== Segment start ==

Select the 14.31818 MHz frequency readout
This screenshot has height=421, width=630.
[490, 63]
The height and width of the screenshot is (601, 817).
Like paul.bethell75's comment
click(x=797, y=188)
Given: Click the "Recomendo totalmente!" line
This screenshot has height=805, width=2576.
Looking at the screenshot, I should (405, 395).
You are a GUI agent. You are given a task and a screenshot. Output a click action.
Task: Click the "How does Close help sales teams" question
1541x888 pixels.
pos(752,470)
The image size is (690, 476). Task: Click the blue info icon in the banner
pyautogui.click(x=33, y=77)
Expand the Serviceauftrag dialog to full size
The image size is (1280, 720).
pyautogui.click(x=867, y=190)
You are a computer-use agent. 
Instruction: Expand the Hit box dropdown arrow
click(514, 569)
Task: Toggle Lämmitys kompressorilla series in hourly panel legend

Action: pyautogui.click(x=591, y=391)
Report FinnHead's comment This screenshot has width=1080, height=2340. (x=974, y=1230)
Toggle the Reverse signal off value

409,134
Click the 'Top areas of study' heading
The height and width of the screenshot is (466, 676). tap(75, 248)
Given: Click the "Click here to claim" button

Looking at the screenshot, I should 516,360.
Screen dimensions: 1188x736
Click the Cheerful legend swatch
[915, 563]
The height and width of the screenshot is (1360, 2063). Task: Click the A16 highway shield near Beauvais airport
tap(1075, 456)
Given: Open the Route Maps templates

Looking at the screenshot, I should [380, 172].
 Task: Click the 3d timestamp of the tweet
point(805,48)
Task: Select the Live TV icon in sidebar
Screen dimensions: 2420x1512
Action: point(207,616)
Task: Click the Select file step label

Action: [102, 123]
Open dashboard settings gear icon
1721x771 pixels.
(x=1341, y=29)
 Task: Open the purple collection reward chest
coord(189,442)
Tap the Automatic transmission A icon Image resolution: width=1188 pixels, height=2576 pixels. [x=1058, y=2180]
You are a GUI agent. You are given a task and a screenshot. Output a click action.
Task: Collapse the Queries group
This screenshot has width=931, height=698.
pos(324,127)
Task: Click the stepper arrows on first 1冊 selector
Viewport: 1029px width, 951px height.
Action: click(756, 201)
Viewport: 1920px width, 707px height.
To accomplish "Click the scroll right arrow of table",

== Segment end ==

■ WORK INSTRUCTIONS:
Transcribe the data above completely and exactly.

■ ANSWER BOX:
Select the 14.31818 MHz frequency readout
This screenshot has height=421, width=630.
[490, 63]
The height and width of the screenshot is (601, 817).
Like paul.bethell75's comment
click(x=797, y=188)
Given: Click the "Recomendo totalmente!" line
This screenshot has height=805, width=2576.
Looking at the screenshot, I should (405, 395).
You are a GUI agent. You are given a task and a screenshot. Output a click action.
Task: Click the "How does Close help sales teams" question
1541x888 pixels.
pos(752,470)
The image size is (690, 476). Task: Click the blue info icon in the banner
pyautogui.click(x=33, y=77)
Expand the Serviceauftrag dialog to full size
The image size is (1280, 720).
pyautogui.click(x=867, y=190)
You are a computer-use agent. 
Instruction: Expand the Hit box dropdown arrow
click(514, 569)
Task: Toggle Lämmitys kompressorilla series in hourly panel legend

Action: pyautogui.click(x=591, y=391)
Report FinnHead's comment This screenshot has width=1080, height=2340. (x=974, y=1230)
Toggle the Reverse signal off value

409,134
Click the 'Top areas of study' heading
The height and width of the screenshot is (466, 676). tap(75, 248)
Given: Click the "Click here to claim" button

Looking at the screenshot, I should 516,360.
Screen dimensions: 1188x736
Click the Cheerful legend swatch
[915, 563]
The height and width of the screenshot is (1360, 2063). Task: Click the A16 highway shield near Beauvais airport
tap(1075, 456)
Given: Open the Route Maps templates

Looking at the screenshot, I should [380, 172].
 Task: Click the 3d timestamp of the tweet
point(805,48)
Task: Select the Live TV icon in sidebar
Screen dimensions: 2420x1512
Action: point(207,616)
Task: Click the Select file step label

Action: [102, 123]
Open dashboard settings gear icon
1721x771 pixels.
(x=1341, y=29)
 Task: Open the purple collection reward chest
coord(189,442)
Tap the Automatic transmission A icon Image resolution: width=1188 pixels, height=2576 pixels. [x=1058, y=2180]
You are a GUI agent. You are given a task and a screenshot. Output a click action.
Task: Collapse the Queries group
This screenshot has width=931, height=698.
pos(324,127)
Task: Click the stepper arrows on first 1冊 selector
Viewport: 1029px width, 951px height.
Action: click(756, 201)
Viewport: 1920px width, 707px height.
To accomplish "Click the scroll right arrow of table",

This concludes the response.